Closed nishadi closed 4 years ago

nishadi commented 4 years ago

Thank you for the awesome repo. I am a PhD student at the Australian National University and new to transfer learning. I will be really happy to cite this repo in my future publications. I have a little clarification on the provided code for TCA.py.

In the paper by Pan, in order to find the transformation matrix, A, we need to find the leading eigenvectors of (KLK + λI)-1KHK.

(KMK + λI)-1KHK . A = φ . A

However, in the implementation of TCA.py, the eigenvectors are found in solving the generalized eigenvalue problem;

(KMKT + λI) . A = φ . KHKT . A

I have several questions regarding these two approaches.

  1. Are these two approaches equivalent?
  2. Is there any reason why we are normalizing M and Z in addition to X?
  3. Why are we getting KMKT for the distance matrix while the original one provides KMK?
  4. Is it fine to get inf as eigen values? (I am getting several eigen values as 'inf' probably because my KHKT is nearly a singular matrix)

I am really grateful if you can help me with these questions.

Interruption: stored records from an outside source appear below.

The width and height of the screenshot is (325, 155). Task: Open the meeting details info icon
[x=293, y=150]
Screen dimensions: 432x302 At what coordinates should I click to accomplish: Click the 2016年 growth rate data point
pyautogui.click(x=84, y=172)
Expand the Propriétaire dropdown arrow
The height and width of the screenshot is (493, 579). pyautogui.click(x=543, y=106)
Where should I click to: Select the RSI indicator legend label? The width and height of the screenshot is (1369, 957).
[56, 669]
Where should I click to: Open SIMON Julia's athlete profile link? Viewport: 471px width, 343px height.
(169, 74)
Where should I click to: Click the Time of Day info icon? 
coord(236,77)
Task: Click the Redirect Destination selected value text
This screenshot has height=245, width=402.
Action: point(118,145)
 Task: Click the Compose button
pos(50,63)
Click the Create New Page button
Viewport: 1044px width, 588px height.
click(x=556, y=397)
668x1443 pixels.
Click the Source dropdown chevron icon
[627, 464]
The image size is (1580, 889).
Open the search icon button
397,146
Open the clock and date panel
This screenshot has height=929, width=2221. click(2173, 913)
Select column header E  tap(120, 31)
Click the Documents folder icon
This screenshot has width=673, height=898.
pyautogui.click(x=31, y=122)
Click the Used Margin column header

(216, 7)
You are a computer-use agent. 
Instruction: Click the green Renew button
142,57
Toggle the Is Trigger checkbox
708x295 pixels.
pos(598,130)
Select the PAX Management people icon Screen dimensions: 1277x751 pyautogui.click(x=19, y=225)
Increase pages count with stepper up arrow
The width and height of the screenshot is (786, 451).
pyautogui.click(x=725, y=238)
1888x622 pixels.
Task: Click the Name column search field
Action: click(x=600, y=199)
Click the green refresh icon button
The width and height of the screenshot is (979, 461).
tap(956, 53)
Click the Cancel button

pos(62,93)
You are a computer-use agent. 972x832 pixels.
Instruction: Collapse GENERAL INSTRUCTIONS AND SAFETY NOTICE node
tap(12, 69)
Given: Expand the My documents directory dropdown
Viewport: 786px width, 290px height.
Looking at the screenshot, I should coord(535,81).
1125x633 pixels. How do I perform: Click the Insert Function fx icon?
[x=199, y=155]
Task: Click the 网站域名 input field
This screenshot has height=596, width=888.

jindongwang commented 4 years ago

Hi, the implementations of TCA are correct. You can compare it with the code of JDA. If you have a singular matrix, maybe you can try to add some Gaussian noise or tune the hyperparameters to avoid that.

nishadi commented 4 years ago

Thanks a lot for getting back. Will do that. Another quick question. Why do we normalize the matrix M?

nishadi commented 4 years ago

Hi, When I tried to use the testing data sets provided ('webcam_SURF_L10.mat' as the source and 'amazon_SURF_L10.mat' as the target), it still gives me inf as eigen values? Is it acceptable?

jindongwang commented 4 years ago

Normalization is a common operation for our results. Only if it gives better results than no normalization. I don't remember there's inf values. But as long as the final results (accuracy) are good, it will be fine.